Bundesumweltministerin Steffi Lemke zur Positionierung des Europäischen Parlaments zur Gentechnik

07.02.2024
Bundesumwelt- und Verbraucherschutzministerin Steffi Lemke
Das EU-Parlament hat sich zum Vorschlag der EU-Kommission zu den neuen genomischen Techniken positioniert.

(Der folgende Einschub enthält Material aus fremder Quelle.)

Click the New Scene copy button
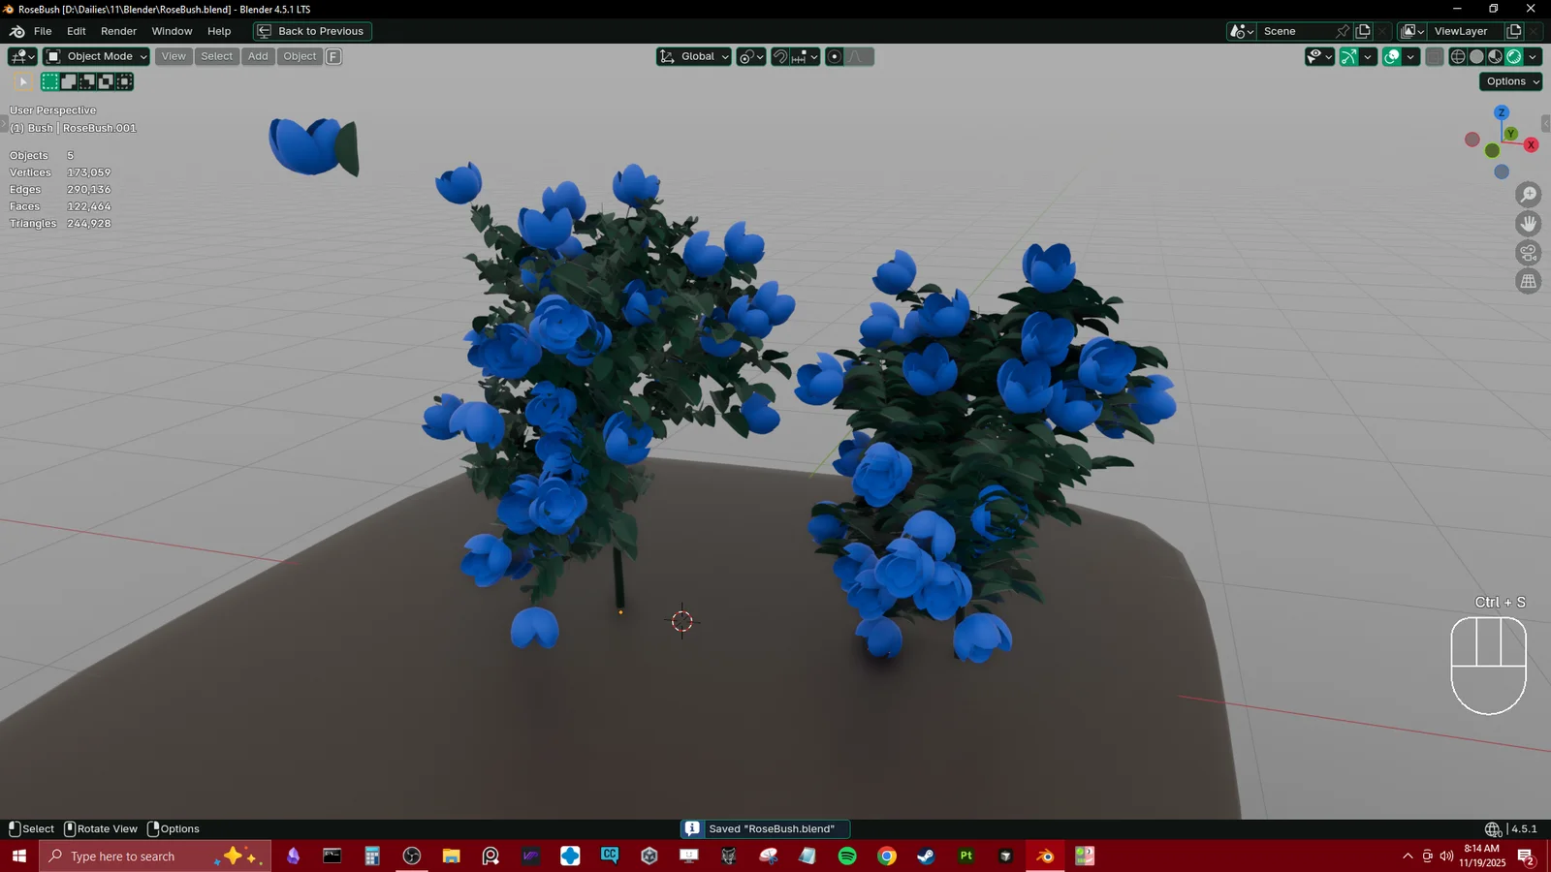Screen dimensions: 1551x872 click(x=1362, y=31)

Sie akzeptieren die weitgehende De-Regulierung eines großen Teils der mit neuen Gentechniken hergestellten Pflanzen.

Das Europäische Parlament hat sich heute Nachmittag zum Vorschlag der EU-Kommission zu den neuen genomischen Techniken positioniert. Sie akzeptieren die weitgehende De-Regulierung eines großen Teils der mit neuen Gentechniken hergestellten Pflanzen.

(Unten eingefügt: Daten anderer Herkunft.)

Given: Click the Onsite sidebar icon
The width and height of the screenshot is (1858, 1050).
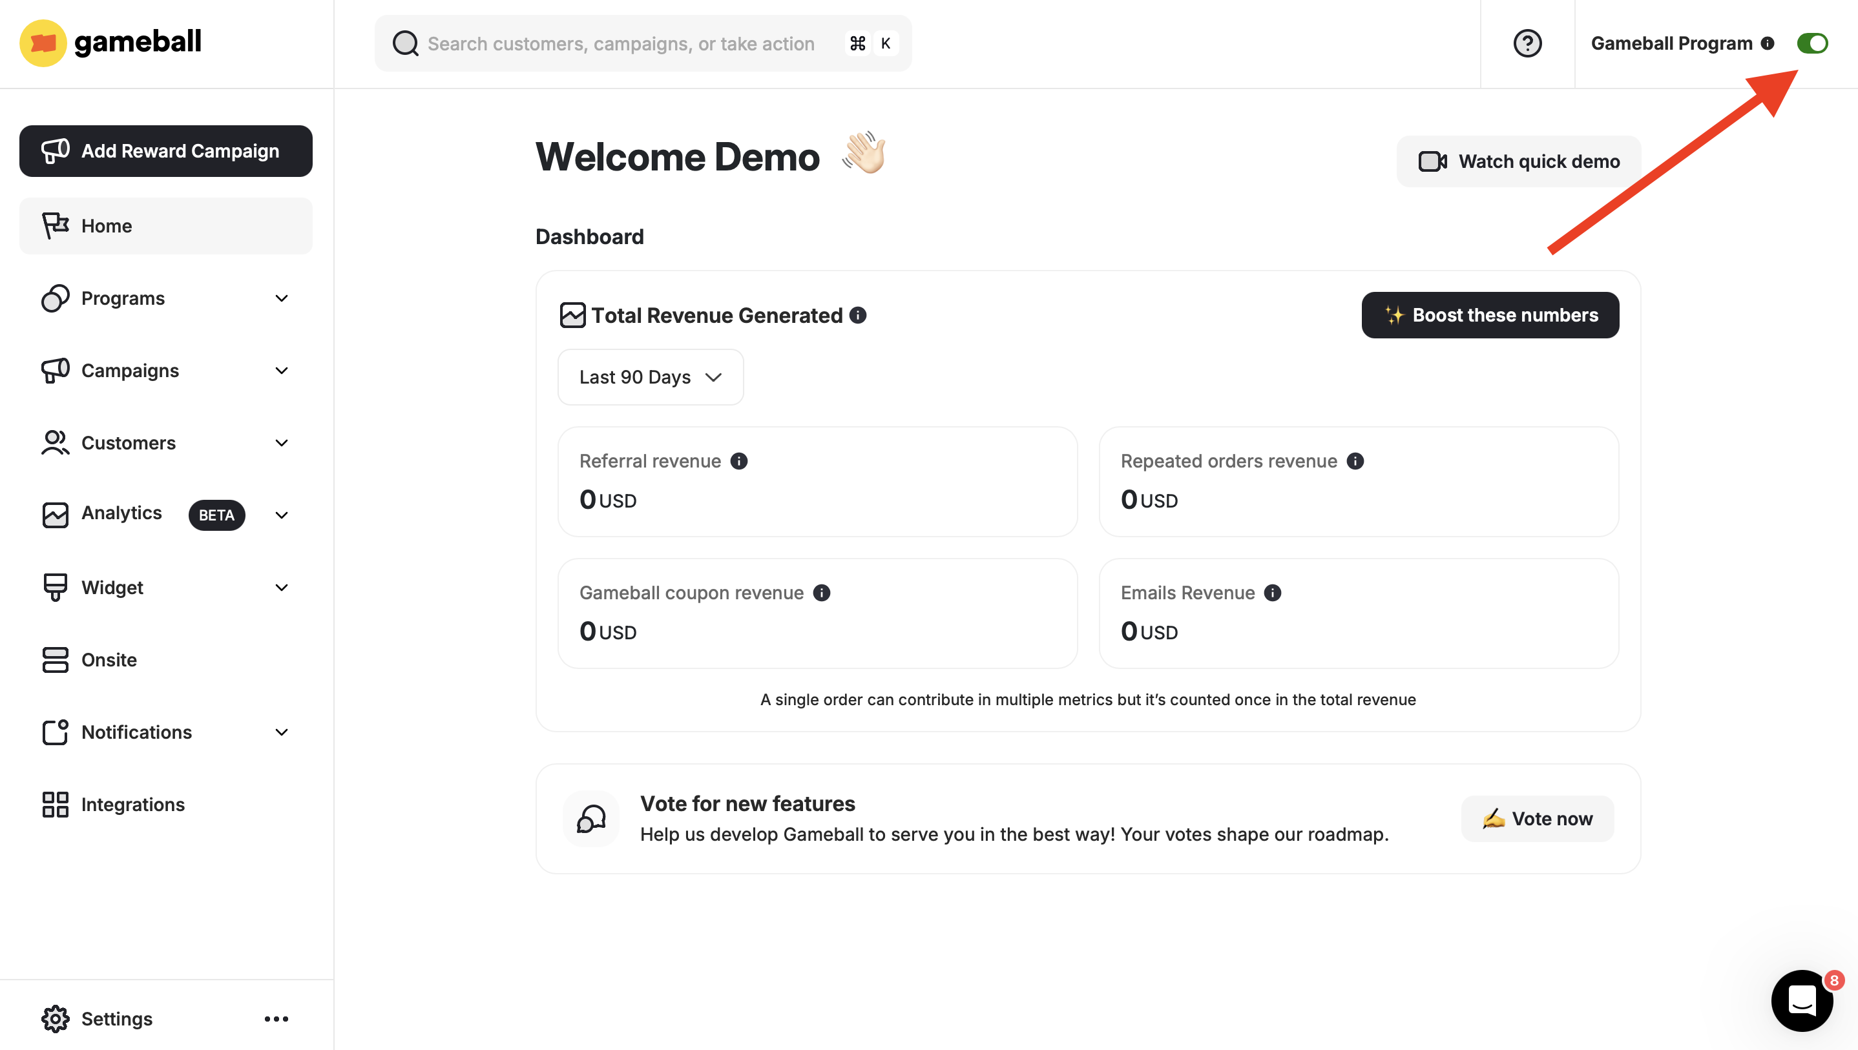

Dazu nimmt Bundesumweltministerin Steffi Lemke wie folgt Stellung: "Der Schutz der Belange der Verbraucherinnen und Verbraucher und der Natur und Umwelt haben für mich oberste Priorität. Deshalb ist es wichtig, dass nur sichere Pflanzen angebaut und nur sichere Produkte verwendet werden dürfen. Dafür muss das Risiko für Umwelt, Natur und die menschliche Gesundheit bewertet werden, bevor die Pflanzen auf den Markt kommen. Außerdem sollten Verbraucherinnen und Verbraucher weiter frei entscheiden können, ob sie Lebensmittel, die Gentechnik enthalten, kaufen oder nicht. Dafür müssen alle gentechnisch veränderten Pflanzen und Produkte weiterhin entlang der gesamten Lebensmittelkette gekennzeichnet werden, um den Verbraucherinnen und Verbrauchern die größtmögliche Transparenz zu ermöglichen.

Ich begrüße daher, dass sich das Europäische Parlament heute für eine Kennzeichnung von Produkten aus allen gentechnisch veränderten Pflanzen ausgesprochen hat. Das ist ein Schritt in die richtige Richtung."

Hintergrund:

Der Vorschlag der EU-Kommission zum Umgang mit den neuen genomischen Techniken, oder auch neuen Gentechniken, bedeutet eine Deregulierung der Kategorie 1-NGT-Pflanzen. Dies betrifft laut einer BfN-Studie über 90 Prozent der mit den neuen Techniken hergestellten gentechnisch veränderten Pflanzen (Kategorie 1). Die Einordung in die Kategorie 1 erfolgt nach dem Vorschlag lediglich auf Grundlage von sogenannten Äquivalenzkriterien und beruht nicht auf einer Einschätzung des Risikos. Auf den Produkten im Handel würde nicht zu erkennen sein, dass sie mithilfe von Gentechnik hergestellt wurden. Umfragen zeigen deutlich: Verbraucherinnen und Verbraucher wünschen sich, dass alle gentechnisch veränderten Pflanzen gekennzeichnet und auf ihr Risiko überprüft werden.

Die französische Lebensmittelbehörde ANSES (und das Bundesamt für Naturschutz) kommen in ihren Stellungnahmen zu dem Schluss, dass die Kriterien der Kommission, die zu einer Einstufung von NGT-Pflanzen in die Kategorie 1 führen, nicht geeignet sind, das Risiko der Pflanzen einzuschätzen. Das Bundesamt für Naturschutz bestätigt mit seinem heute veröffentlichten Politikpapier, dass es unmöglich ist, anhand der von der EU-KOM vorgegebenen Kriterien für eine Deregulierung die Sicherheit von NGT-Pflanzen zu erkennen.